Train smart, engage your mind, don’t let your ego dictate your actions, make violence the least of your priorities.

Re-framing self defense

Psychology is a grossly over looked area of self -defense, if you look at the typical school that teaches any sort of combat art. The physical is the direct aim, already starting from the worst case scenario, meaning that someone is already choking you, punching you and so on. While we must start somewhere, I for one do not believe that this is the best approach. For me, as a martial arts instructor who has worked with nearly ever adaptive need, taught self-defense clinics to major colleges in my city, worked with retired military veterans, some law enforcement and even organizations such as DHHS. The one revelation that has kept coming to my mind year after year, is that real self-defense starts from the inside out.

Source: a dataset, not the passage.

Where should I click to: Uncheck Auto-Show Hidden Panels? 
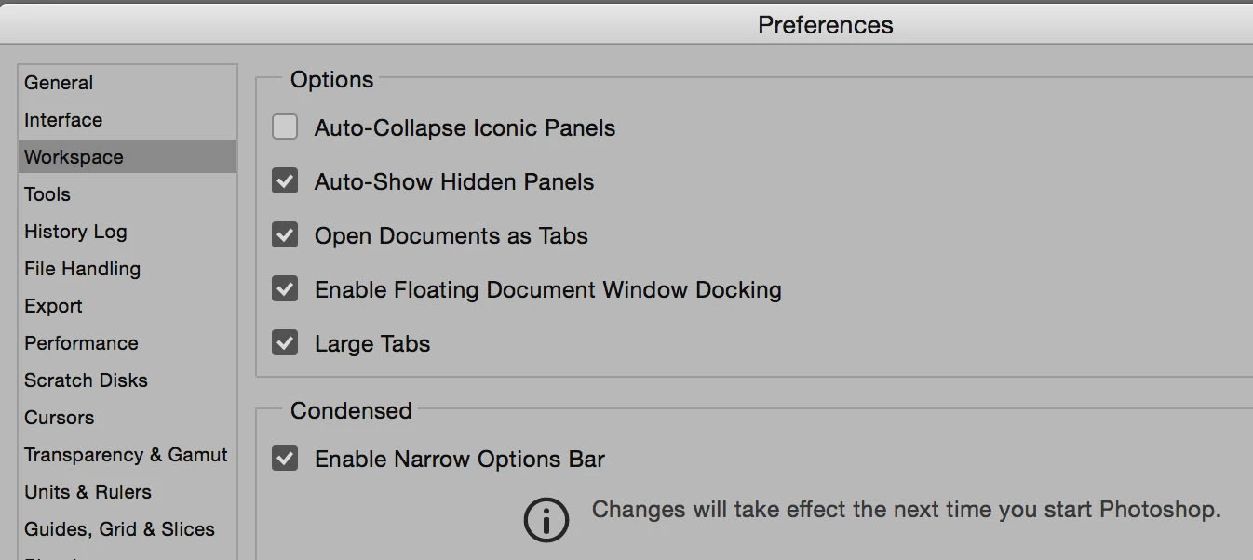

Believe me, I know that this is extremely counter to what we are taught to in most schools today, because we just want to learn to kick ass. But honestly, we are not getting a very holistic approach. The most I’ve heard regarding awareness, is to simply “be aware” or have a 360 degree awareness at all times… Which is impossible to do. Telling someone to be aware is merely a way to cover a base, and doesn’t actually teach a student anything. What exactly are they being aware of? What are they looking at for? Do students actually know how handle and cope with emotional stimulus and stress?
Another reason that the psychology of self-defense goes untouched, is the narratives that coaches and or instructors provide. Some schools have weekend self-defense clinics, which are awesome and there can totally be some valuable elements taught. But the truth is, that one class isn’t all you need. It’s not going to make you a bad ass. If you are serious about self-defense, you must practice it the same way you want to get better at writing or math. One class, or once a month is not sufficient. There isn’t one technique that everyone must know and then your good. It doesn’t work that way. It never will. The other reality is this, most schools today do not specify to how fast and even complex a violent encounter is. Criminals simply do not care what you know, how long you’ve been training or anything of the sort. And so think that our modern training is going to prepare us in all areas is silly. Don’t miss understand me, MMA is a great base to learn self-defense, yet if we don’t know how to spot a threat, de-escalate a situation before it even starts, controlling our ego and emotions all we have is mere violence. Again, some martial arts schools only make this area worse, for example Krav t-shirts that say “touch me, and your first lessons free.” The saying truly gives off the vibe, as though you could take some Krav classes and kick anyone’s ass. Some of the BJJ community doesn’t help either, just the other day I saw a meme of a blackbelt, with his thumbs inside his belt looking all stoic. The Meme read “I’ve been doing BJJ 40 years. I fear no man.”.
I think that’s a bunch of nonsense. Any real person, is going to have a fear spike when a violent encounter takes place. Whatever the context may be. I’m fairly certain, that if you’re getting out of your car (with your kids in it) and the A typical person presses a knife to your throat. The likely hood of you having a sense of fear in that moment is extremely real. You might be fearing more for your offspring, and rightfully so. Perhaps this savage wants more than your car and money. Ever think about that? It’s in this context, that we must be able to rise above the ways of emotion and stress. How do we accomplish this? By training. I know that this might be hard to do, in some gyms that are more family oriented. Yet it doesn’t mean that in our self -defense training, we can’t train in a manner that prepares us for the real world.
We can practice training with heightened heart rate, being caught off guard and off balance. This is how life is, this is what it means to be human.
The self defense industry, is in serious need of an over haul. As mentioned earlier, if you’re serious about your own self-protection and even the safety of your loved ones. It’s up to you to start acting like it. It’s up to you to start training as though it actually matters. As coaches, instructors and the like. To start teaching and communicating to our tribes that it matters.